Do not adjust your sets: An alternative view of the world
Set up 10 years ago by the Emir of Qatar, Al Jazeera has grown to become an influential antidote to the Western bias of the global media. Today it launches an English-language channel. Guy Adams reports
Lights, cameras, salaam. In the heart of old London, a stone's throw from Buckingham Palace, the inhabitants of a state-of-the-art television studio are preparing to make broadcasting history.
Today, the Arabic television network Al Jazeera launches one of the most ambitious television ventures of recent times: an English-language channel, to bring rolling news, from a Middle Eastern perspective, to a global audience of millions.
The new channel, Al Jazeera International, already boasts star quality. A host of big names, from Sir David Frost to former-BBC and ITV stalwarts Rageh Omaar and Darren Jordon have been poached from rival broadcasters.
Tony Blair is expected to provide the station's first major "scoop", having agreed to an exclusive interview on Friday's debut edition of Sir David's new weekly show, Frost Over the World.
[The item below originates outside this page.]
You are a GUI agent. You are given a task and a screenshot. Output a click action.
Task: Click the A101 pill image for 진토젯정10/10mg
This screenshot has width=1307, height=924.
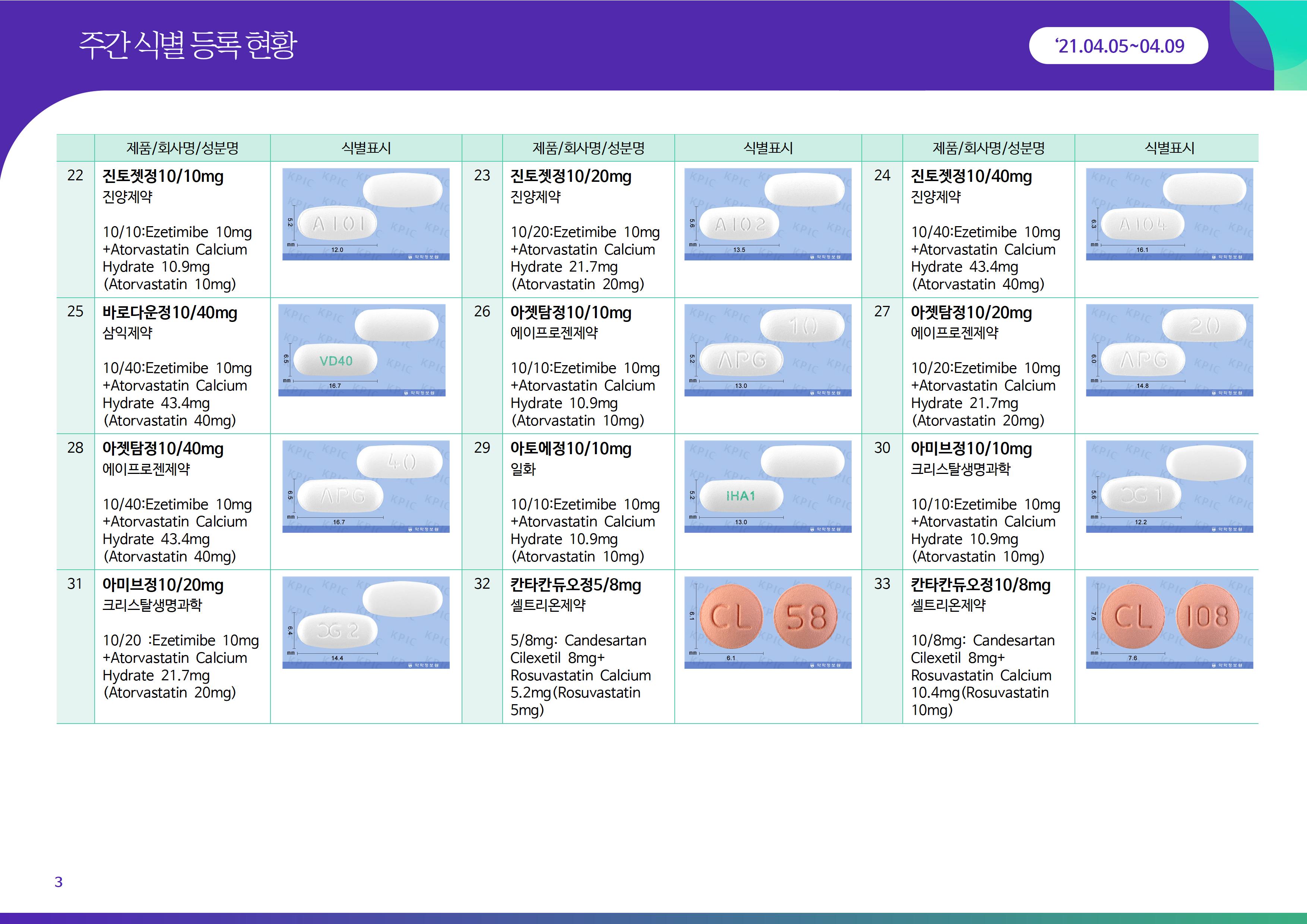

In the US, meanwhile, AJI has signalled its intention to do battle with the mighty CNN, after poaching its sought-after Atlanta-based anchorman Riz Khan to front a daily news programme from Washington.
The channel certainly has money to back up its ambitious aims. Bankrolled by the Emir of Qatar to the tune of tens of millions of dollars, it launches with a total of 18 bureaux around the world, and no less than five hundred staff of its own.
Four studios - in London, Doha, Kuala Lumpur and Washington DC - will allow AJI to "follow the sun," broadcasting around the world via satellite television and the internet, 24 hours a day, seven days a week.
"This will be the last great adventure in TV news," says the station's Europe correspondent, Alan Fisher. "It sounds like a terrible cliché, but the world is getting smaller, and there's a huge untapped market that isn't served by a rolling news station. I'd put that potential audience in tens, if not hundreds of millions."
It's a bold claim, but Al Jazeera has made a habit of living up to the hype that has surrounded it since the original Arabic station hit the airwaves just 10 years ago.
That channel was launched on the back of a US$10m grant from the Emir of Qatar in 1996, after the BBC scrapped its World Service Arabic language station, in response to censorship demands from the government of Saudi Arabia.